Manca l’ufficialità ma non dovrebbero esserci ostacoli all’ampliamento dell’area del Foro Italico, perché lo stadio dei Marmi è sotto la gestione di Sport & Salute del CONI. Il grande desiderio della FITP era utilizzare il complesso natatorio del Foro Italico, che vanta una tribuna di 12mila spettatori, ma trasformare la struttura in un campo da tennis e poi rimetterla a posto richiederebbe troppo tempo, Inoltre la Federnuoto pare essersi tirata indietro. Quell’area sarebbe stata perfetta proprio perché contigua all’area del tennis, infatti qualche anno fa ospitò la sala stampa del torneo.
Invece ci sarà da camminare parecchio per colmare la distanza tra i due campi più importanti, il centrale e lo Stadio dei Marmi: bisognerà attraversare Piazza della Sfera, a Roma meglio nota come “la palla”, che sta proprio sotto la Curva Sud dello stadio di calcio. Quest’area, che comprende un lastricato che termina sul Lungotevere proprio sotto l’obelisco fascista, dovrebbe trasformarsi nel terzo ingresso per l’area tennis del Foro Italico. Infine, ma non meno importante, non c’è torneo dello Slam che non abbia almeno due campi coperti. Ogni volta che la pioggia di maggio costringe gli organizzatori a cancellare qualche sessione di gioco al Foro, tornano i discorsi sulla necessità di coprire il campo centrale, gli impedimenti dei vincoli architettonici e il gioco delle date di quando “Roma avrà un campo coperto”. Puntualmente, questi discorsi non sfociano mai in niente di concreto, spazzati dal ponentino insieme alle nuvole quando nella capitale torna il sole.

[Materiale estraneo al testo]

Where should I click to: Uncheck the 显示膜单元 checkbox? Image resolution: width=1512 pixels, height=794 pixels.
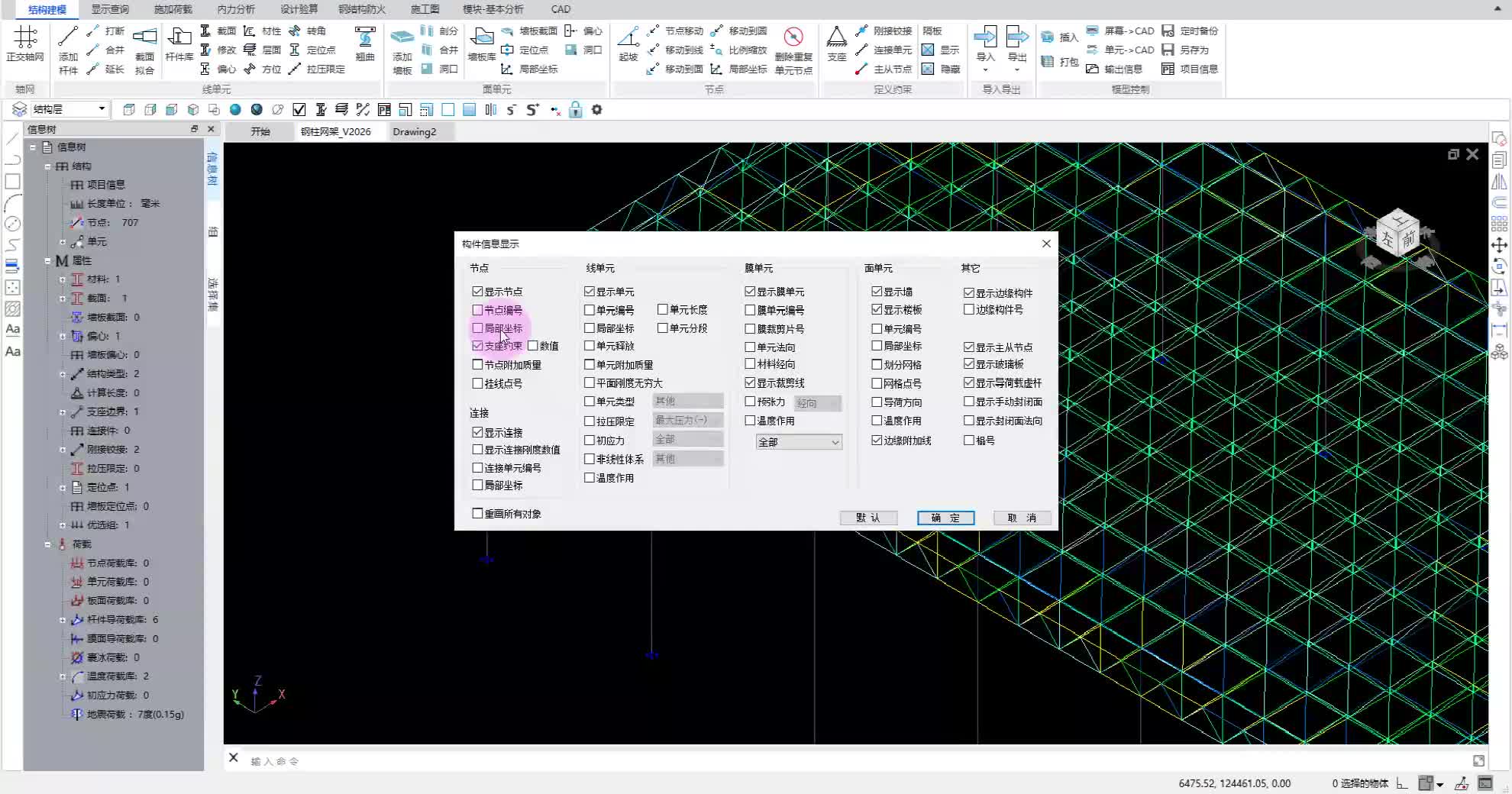point(751,292)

Se quindi lo Stadio dei Marmi sarà la soluzione a livello di spazio, il problema che rimarrà difficile da risolvere è quello relativo allo spostamento di migliaia di persone, da sempre uno dei punti di criticità del torneo di Roma. Nelle giornate in cui il torneo di Roma si svolge su tutti i campi sono oltre 35mila le persone che affollano l’area, e se l’ampliamento del sito dovrebbe far crescere – seppur di poco – lo spazio pro capite a disposizione quando si è nelle zone comuni, rimane comunque il problema di come far arrivare e far defluire le migliaia di persone in più che già da quest’anno dovrebbero verosimilmente seguire il torneo.

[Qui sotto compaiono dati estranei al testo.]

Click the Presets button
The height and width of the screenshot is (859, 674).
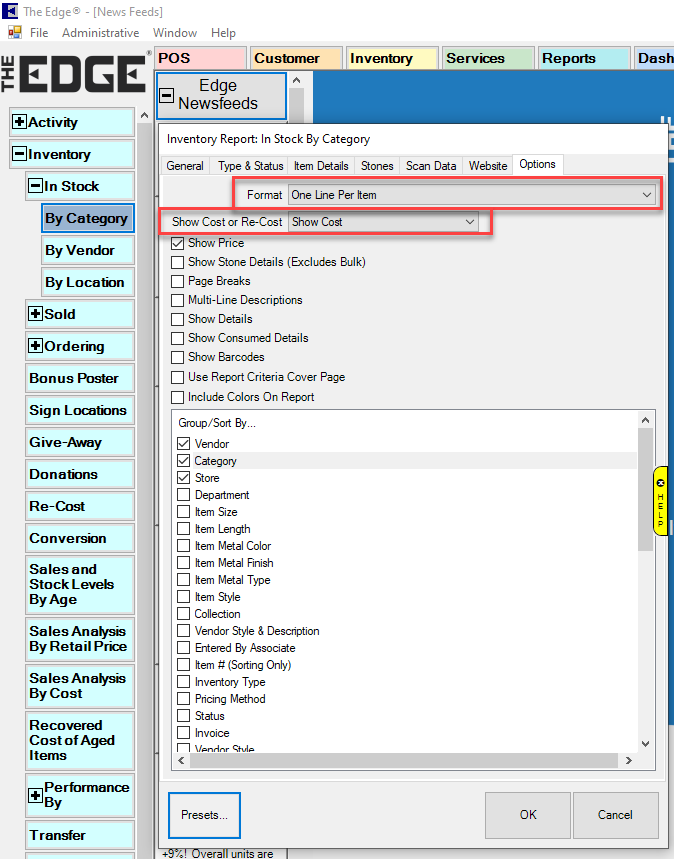pos(204,815)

Roma non brilla per dei mezzi pubblici adeguati, per capacità e frequenza, allo spostamento dei cittadini in tempi accettabili. Neanche in situazione di normalità, in un giorno feriale come tanti. E allora figuriamoci cosa potrebbe succedere durante un evento con un surplus di frequenza nell’ordine delle migliaia di persone. L’area non presenta possibilità di parcheggio per le auto, essendo in una zona centrale di Roma, e non ha neanche una fermata della metropolitana dalla quale si può camminare per una decina di minuti per raggiungere l’impianto. Qui ci sarà da lavorare duro per rendere migliore la gestione degli spostamenti di molte più persone, che comunque rimarrà caotica, ma da questo punto di vista veti non ne possono arrivare.

L’ostacolo più grande, come detto, sarà però quello di avere la benedizione del Grand Slam Committee, l’organismo che governa i quattro Slam da oltre 130 anni. Per far diventare ufficialmente Roma un torneo major, i quattro Slam devono essere disposti ad accogliere un nuovo fratello nella famiglia. La stessa famiglia che da oltre cent’anni è formata dalle stesse quattro persone. E parliamo di quattro organismi che solamente qualche anno fa sono riusciti a mettersi d’accordo sul far terminare le partite al quinto set dei loro tornei alla stessa maniera, introducendo il tie-break sul punteggio di sei giochi pari.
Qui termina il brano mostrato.